A crucial component of any design and planning process is understanding the role of anticipation.
It’s important to anticipate how a facility will function, ensuring the work slated to be done inside can easily and efficiently flow throughout the building, and it’s also important to anticipate what might be next on the horizon for the client.
At RS&H, we appreciate that anticipation, relying on our blend of diverse experiences to generate innovation and ultimately position our team to navigate the challenges it can pose. This process itself is rife with its own unique tensions — the desire to innovate often can pull designs one direction, but the realities of the projects can tug it another way.
With this in mind, RS&H’s Aerospace team is in constant pursuit of determining what’s efficient, economical and relevant for our clients’ needs both now and in the future.

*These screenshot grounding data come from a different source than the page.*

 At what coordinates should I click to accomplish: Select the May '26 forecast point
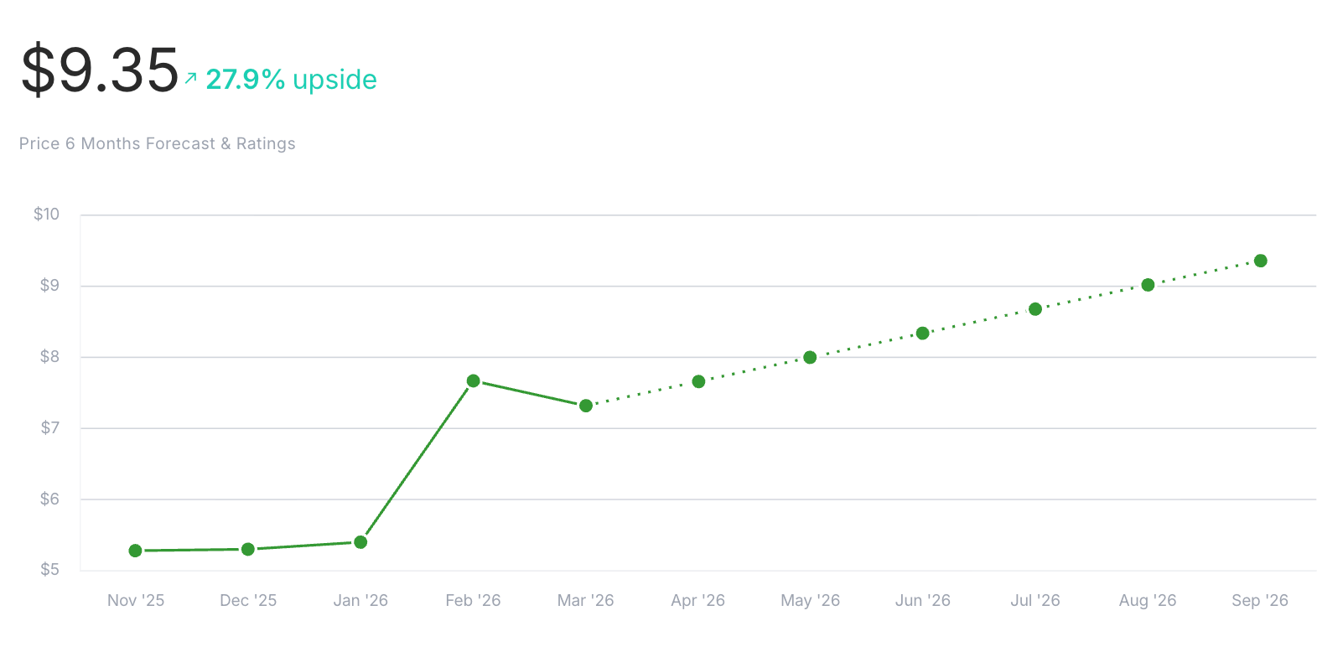pyautogui.click(x=810, y=357)
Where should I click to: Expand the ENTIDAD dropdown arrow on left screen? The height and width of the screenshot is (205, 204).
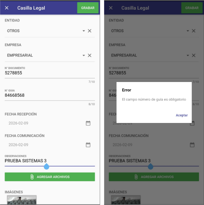point(84,31)
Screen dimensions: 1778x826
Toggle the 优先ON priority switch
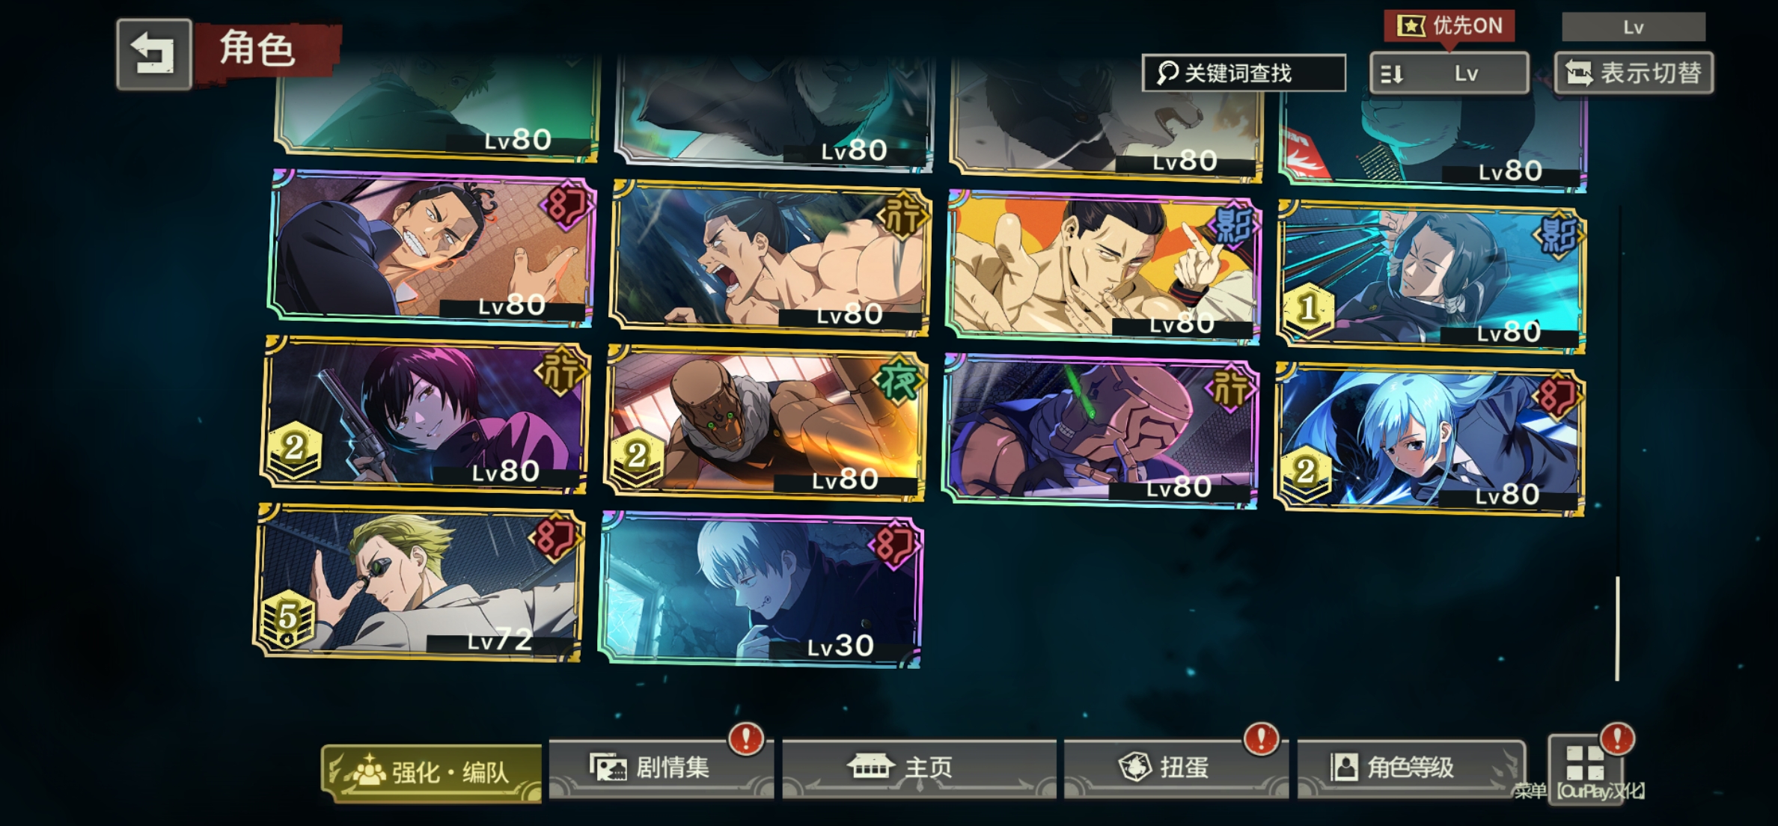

A large part of those unique tensions in the planning and design process involves weighing the circumstances of the current moment with the desires and needs of tomorrow.
Clients might put a lot of focus on seeking the most efficient and most effective facility to satisfy their business and research needs today, but they also need to be mindful of how they can wisely accommodate growth in the coming years.
Facility designs that call for a linear throughput in production — where products come in through one door and make their way across the building to a separate exit point in an orderly fashion — often can be set up so future expansions can be accommodated by building outward. This enables the initial footprint to remain smaller to meet client needs and budget realities, but also establishes a cost-effective foundation to manage future growth.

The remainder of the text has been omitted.